**Task**
Go to the line containing "The image size is (1680, 1050)." and return it and each line after it exactly, through the end of the data below, and nothing more.

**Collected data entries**
>>>>

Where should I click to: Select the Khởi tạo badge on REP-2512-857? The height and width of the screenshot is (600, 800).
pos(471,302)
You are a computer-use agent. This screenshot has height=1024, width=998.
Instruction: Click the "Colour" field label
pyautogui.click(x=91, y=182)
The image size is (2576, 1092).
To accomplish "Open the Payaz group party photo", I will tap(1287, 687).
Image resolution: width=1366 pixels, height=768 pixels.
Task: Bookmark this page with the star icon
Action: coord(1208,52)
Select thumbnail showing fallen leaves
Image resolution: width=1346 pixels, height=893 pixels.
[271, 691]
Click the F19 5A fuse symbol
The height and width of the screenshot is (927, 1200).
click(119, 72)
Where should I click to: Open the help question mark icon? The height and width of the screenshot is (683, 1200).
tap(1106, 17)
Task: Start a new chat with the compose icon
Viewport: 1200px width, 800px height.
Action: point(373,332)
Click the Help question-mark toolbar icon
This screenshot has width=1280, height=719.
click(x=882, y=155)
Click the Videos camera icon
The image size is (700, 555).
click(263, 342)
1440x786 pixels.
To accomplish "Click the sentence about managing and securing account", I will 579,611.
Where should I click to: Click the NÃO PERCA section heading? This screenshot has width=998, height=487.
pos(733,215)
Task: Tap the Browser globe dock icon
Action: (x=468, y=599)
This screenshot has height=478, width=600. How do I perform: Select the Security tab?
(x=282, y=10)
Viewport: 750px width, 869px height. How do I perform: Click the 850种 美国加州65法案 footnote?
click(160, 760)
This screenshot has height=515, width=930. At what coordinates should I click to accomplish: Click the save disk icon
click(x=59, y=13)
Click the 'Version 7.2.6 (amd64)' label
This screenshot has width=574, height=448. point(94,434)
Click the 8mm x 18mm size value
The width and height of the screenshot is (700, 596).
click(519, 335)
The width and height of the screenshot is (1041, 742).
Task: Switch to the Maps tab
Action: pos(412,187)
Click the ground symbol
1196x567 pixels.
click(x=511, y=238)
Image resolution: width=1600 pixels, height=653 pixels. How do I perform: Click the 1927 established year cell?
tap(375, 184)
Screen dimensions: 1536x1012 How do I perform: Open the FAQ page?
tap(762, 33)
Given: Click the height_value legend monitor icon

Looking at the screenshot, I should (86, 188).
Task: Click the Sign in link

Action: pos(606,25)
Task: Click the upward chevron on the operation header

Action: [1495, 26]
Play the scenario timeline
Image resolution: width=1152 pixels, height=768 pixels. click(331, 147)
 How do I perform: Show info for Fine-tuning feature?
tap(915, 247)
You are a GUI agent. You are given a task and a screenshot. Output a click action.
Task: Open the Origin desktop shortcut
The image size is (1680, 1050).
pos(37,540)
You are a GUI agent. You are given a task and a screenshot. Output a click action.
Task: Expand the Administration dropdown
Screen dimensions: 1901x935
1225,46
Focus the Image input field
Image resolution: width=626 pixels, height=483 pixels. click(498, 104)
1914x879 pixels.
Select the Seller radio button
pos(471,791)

<<<<

**Solution to this task**
The image size is (1680, 1050).
pos(37,540)
You are a GUI agent. You are given a task and a screenshot. Output a click action.
Task: Expand the Administration dropdown
Screen dimensions: 1901x935
1225,46
Focus the Image input field
Image resolution: width=626 pixels, height=483 pixels. click(498, 104)
1914x879 pixels.
Select the Seller radio button
pos(471,791)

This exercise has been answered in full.